Aurora St. Luke’s Medical Center in Milwaukee is the first site in Wisconsin and only the fifth site in the country to join a research study evaluating a new investigational replacement heart valve.
This clinical trial, known as TWIST, assesses the safety and feasibility of a new transcatheter mitral valve replacement (TMVR) system designed to treat moderate to severe mitral regurgitation in people for whom open heart surgery is considered too risky.
“In people with mitral regurgitation, the leaflets of the mitral valve fail to close properly, which allows blood to leak backward in the heart, potentially leading to heart failure,” said interventional cardiologist Tanvir Bajwa, MD, Advocate Aurora Research Institute’s principal investigator for the study. “A faulty mitral valve has traditionally been replaced or repaired in surgery, but about half of all people with severe mitral regurgitation are poor candidates for open heart surgery because of underlying health issues. This makes a minimally invasive, catheter-based procedure an appealing option.”
In a TMVR procedure, a team of cardiologists and cardiac surgeons inserts an artificial replacement mitral valve via a tube called a catheter through a small incision in the femoral vein in the leg. The doctors then carefully thread the catheter, guided by imaging technology, through the body’s chain of blood vessels until it reaches the correct location in the heart, at which point the replacement valve is implanted and the catheter is removed.
“Catheter-based treatments are often used to replace other heart valves and for repair of the mitral valve, but there are currently no U.S. Food and Drug Administration-approved catheter-based technologies that replace the entire mitral valve,” Dr. Bajwa said.
The investigational device in the TWIST study is called the Innovalve Transseptal Mitral Valve Replacement System. This is the first research study to evaluate the device in humans.

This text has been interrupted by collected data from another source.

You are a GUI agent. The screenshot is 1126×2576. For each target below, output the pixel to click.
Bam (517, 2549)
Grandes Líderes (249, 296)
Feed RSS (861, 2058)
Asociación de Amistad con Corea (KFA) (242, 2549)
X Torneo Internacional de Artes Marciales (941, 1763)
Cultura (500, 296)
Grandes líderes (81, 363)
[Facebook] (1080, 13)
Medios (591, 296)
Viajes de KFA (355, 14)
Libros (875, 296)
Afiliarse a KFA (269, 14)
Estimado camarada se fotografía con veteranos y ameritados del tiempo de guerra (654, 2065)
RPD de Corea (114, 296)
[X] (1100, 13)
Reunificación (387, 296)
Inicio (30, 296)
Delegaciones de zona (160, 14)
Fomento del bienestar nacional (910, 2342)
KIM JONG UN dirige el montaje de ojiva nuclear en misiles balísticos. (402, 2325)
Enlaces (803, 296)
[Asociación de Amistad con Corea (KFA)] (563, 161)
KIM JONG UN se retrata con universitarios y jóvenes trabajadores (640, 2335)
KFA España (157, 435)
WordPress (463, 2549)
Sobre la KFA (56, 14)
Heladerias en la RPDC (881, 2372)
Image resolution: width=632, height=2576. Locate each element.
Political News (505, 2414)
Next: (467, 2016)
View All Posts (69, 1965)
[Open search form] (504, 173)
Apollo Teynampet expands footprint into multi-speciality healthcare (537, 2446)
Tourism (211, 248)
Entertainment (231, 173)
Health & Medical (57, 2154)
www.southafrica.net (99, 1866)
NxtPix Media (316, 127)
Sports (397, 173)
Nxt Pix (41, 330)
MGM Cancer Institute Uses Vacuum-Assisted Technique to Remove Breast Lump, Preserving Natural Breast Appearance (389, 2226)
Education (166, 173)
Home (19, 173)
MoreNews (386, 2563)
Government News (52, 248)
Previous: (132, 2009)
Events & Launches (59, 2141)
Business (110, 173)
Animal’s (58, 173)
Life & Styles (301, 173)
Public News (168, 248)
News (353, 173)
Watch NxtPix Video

“This kind of research is considered an early feasibility study, in which researchers evaluate innovative devices or procedures in a small number of people to gauge basic safety and performance,” said Laura Wrona, MSN, Director of the Research Institute’s Center for Excellence in Cardiovascular Research. “Advocate Aurora Research Institute investigators and Aurora St. Luke’s Medical Center cardiologists have been leaders in the field of minimally invasive heart valve procedures, beginning with their early participation in transcatheter aortic valve replacement, or TAVR, clinical trials.”
To date, Aurora St. Luke’s cardiologists have performed more than 3,000 minimally invasive valve replacement and repair procedures.
The TWIST trial is sponsored by Innovalve Bio Medical Ltd., manufacturer of the study device.